The 4th annual Environmental Funder's Network retreat  that took place on the 19th and 20th of January at Trafford Hall near Chester,  was the largest ever, with 54 participants, including representatives from Belgium, France, Germany, the Netherlands, Portugal, Switzerland and the US, as well as UK funders. 

The speakers, Michelle DePass, Jonathon Porritt and Alastair McIntosh, were inspiring in their individual ways about tackling current challenges and opportunities.

DePass, formerly of the Ford Foundation, and now leading the US Environment Protection Agency's international work, encouraged environmental philanthropists to engage with government agendas - whether forming strategic partnerships with statutory agencies, or building joint advocacy campaigns with other civil society constituencies. Porritt and McIntosh, both renowned activists, gave contrasting and complementary perspectives on how to achieve sustainability through value-driven collaboration: the former nudging grant-makers to engage with innovative businesses and the latter to rebuild responsible communities. 

Porritt’s entertaining manner belied the seriousness of his message: "we must engage with the business environment to make sure the values that drive their efforts to help us reach sustainability are not usurped". He cautioned against blind faith in business innovation and technological progress, arguing that real energy sustainability cannot be achieved by progress in technology alone.  We must help ensure that change remains ‘authentic’ and ‘value-driven’, pushed by a combination of mobilisation from civil society and business.  He pointed to the effectiveness over the long term of partnerships forged, for instance, to certify Palm Oil Plantations in Indonesia, though this point proved contentious with some in the audience.

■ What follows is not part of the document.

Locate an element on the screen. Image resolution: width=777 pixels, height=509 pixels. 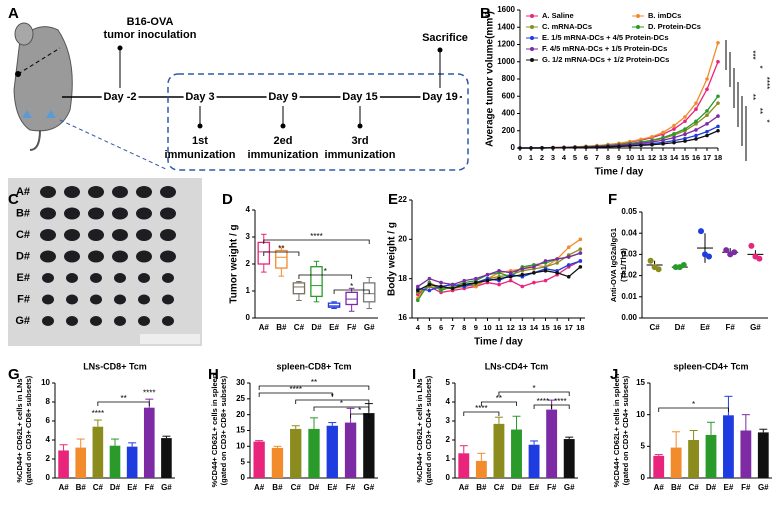
day-label: Day -2 is located at coordinates (120, 97).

McIntosh‘s perspective was altogether more personal and closer to home. He used his experience of re-building the lives of disconnected individuals living in a fractured community in Glasgow to illustrate that responsibility for one’s environment must be grounded in a sense of place and belonging. He argued convincingly that fostering a sense of place leads to a sense of identity which in turn allows values to be developed and only then can a sense of responsibility for one’s environment, in its broadest meaning, be instilled.  He called on grant-makers "not to just fund a project but to stimulate a community”.

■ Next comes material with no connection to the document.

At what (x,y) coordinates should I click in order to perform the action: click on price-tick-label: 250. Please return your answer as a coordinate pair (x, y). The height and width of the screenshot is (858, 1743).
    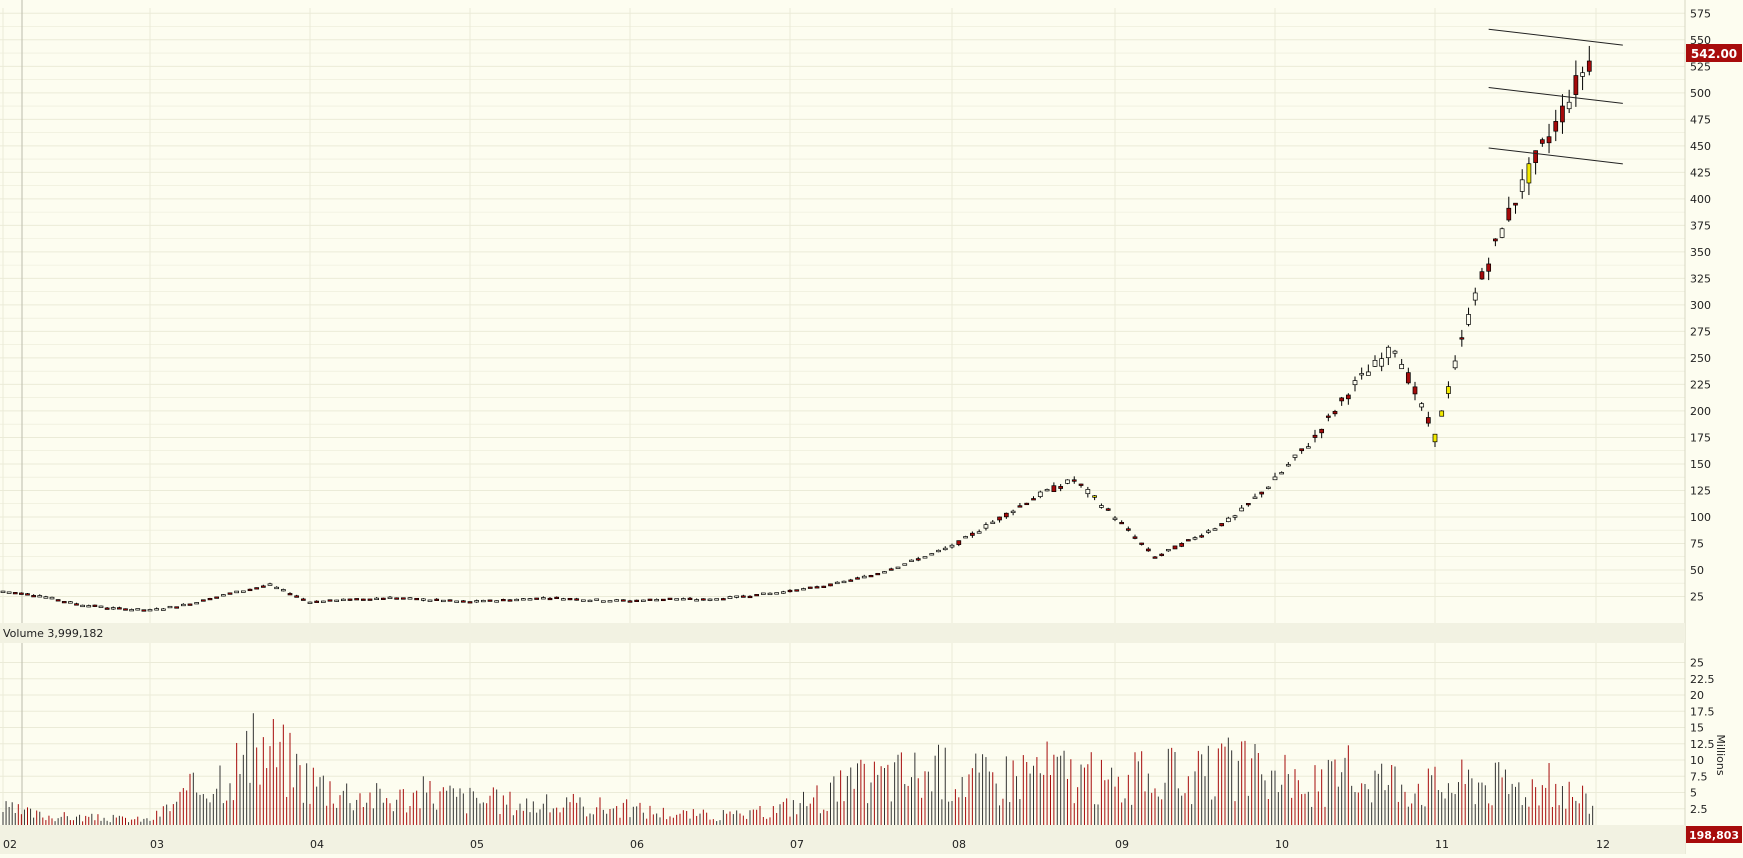
    Looking at the image, I should click on (1700, 358).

Ideas on new forms of collaboration made their way into conversations in the margins as well. I left the gathering unsettled by a renewed sense of the enormity of the challenge of changing both large scale business practices and public behaviour yet also encouraged that a healthy community of peers open to collaborate and share the load.

  • EFN published Where The Green Grants Went 5 (WTGGW5) last month that  records a big increase in the proportion of environmental philanthropy going to tackle climate change, averaging 21% of green spend over the three years to 2009/10 - up from less than 9% in 2005/06 to 2006/07.